Well, sure, that’s a possibility. But for now, I feel compelled to classify that as a possibility, rather than an established fact.
Kimstu:
But as I tried to illustrate with my two conversation scenarios, there’s a difference between discussing your opinions about what something obscure might mean, and laying down the law about what you’re definitively asserting it does mean.
ISTM that when the woman objects to being “told what it means”, it’s the latter type of discourse she’s complaining about, rather than the former.
For what it’s worth. I find the discussion between Kimstu and Spectre to be illuminating.

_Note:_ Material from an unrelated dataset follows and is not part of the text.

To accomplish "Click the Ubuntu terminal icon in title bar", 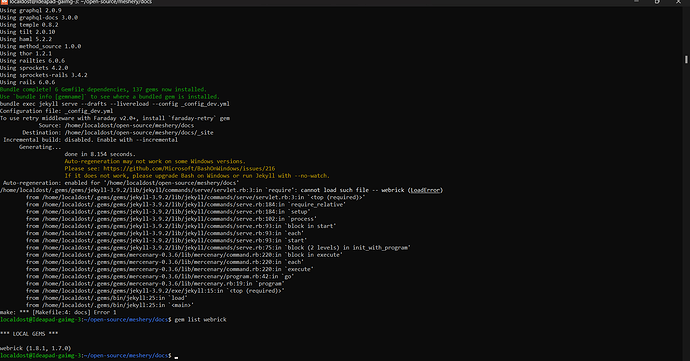I will [4, 2].
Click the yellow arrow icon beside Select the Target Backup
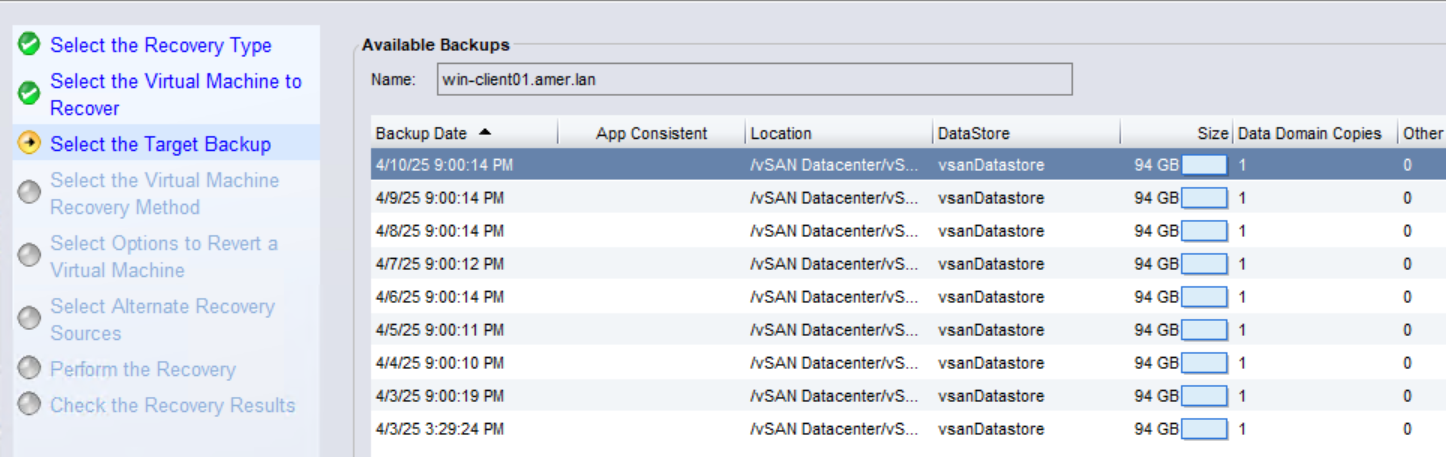This screenshot has height=457, width=1446. pos(29,144)
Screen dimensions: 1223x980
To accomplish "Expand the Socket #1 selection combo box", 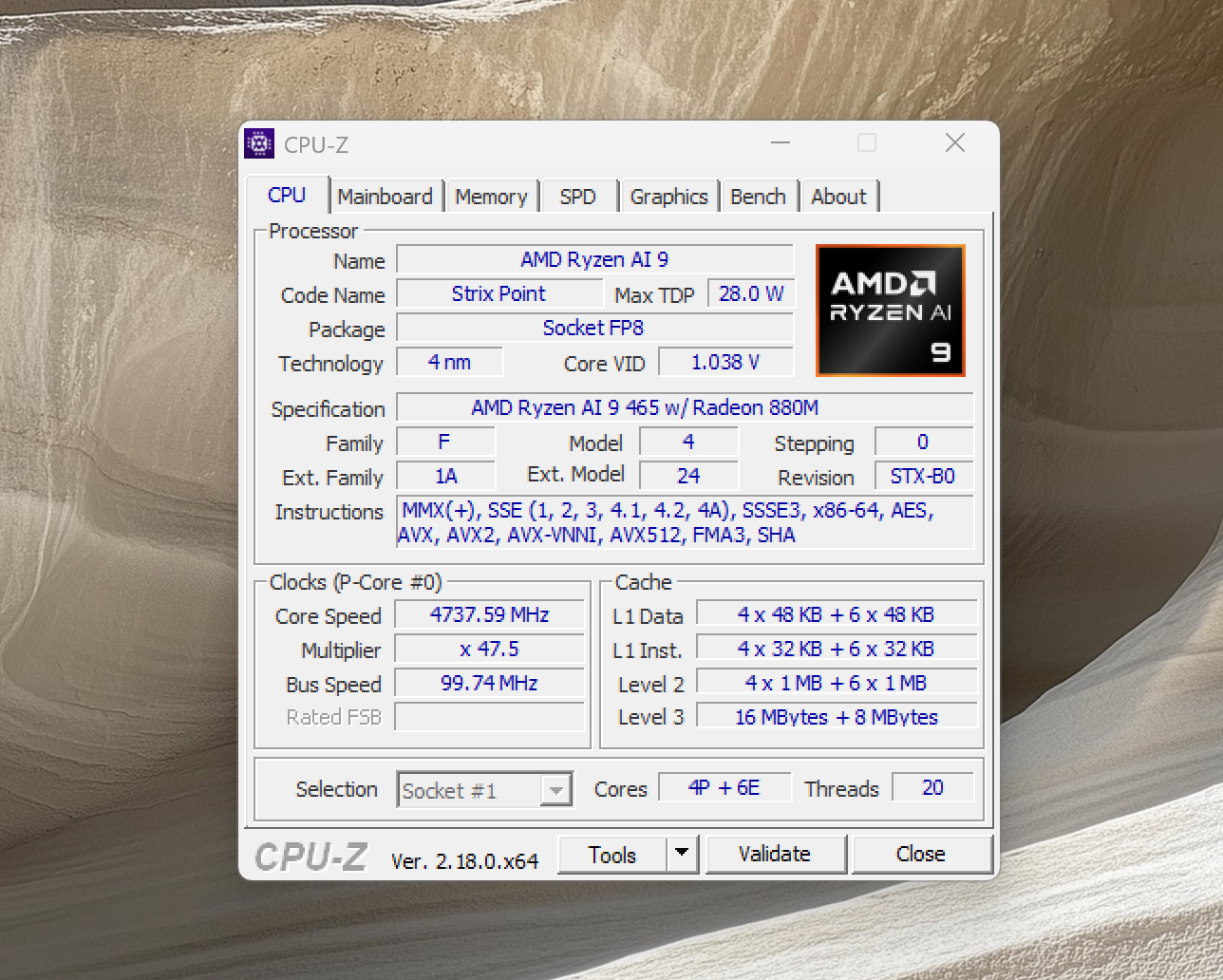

ETA: This is the BBQ Pit?! WHaaa?
FTR, I think some of the best discussions are had in the Pit.
Kimstu
December 7, 2018, 9:04pm
204
Yeah, frequently we’ll be sitting here enjoying a nice vituperative quarrel and all of a sudden a civil reasoned debate breaks out. Very disconcerting.
Kimstu:
From Latin “denarius”, the Roman coin eventually superseded by the “penny”, “pfennig”, etc., among speakers of Germanic languages. Just as the symbol for the British pound is “L” from Latin “libra” (and the pound as a unit of weight is abbreviated “lb”).
What Kimstu said. The British used to use d as a written abbreviation for “penny”, which is how it came to be applied to nails.
I’d like to have seen him explaining how he knocked her up at the age of 99.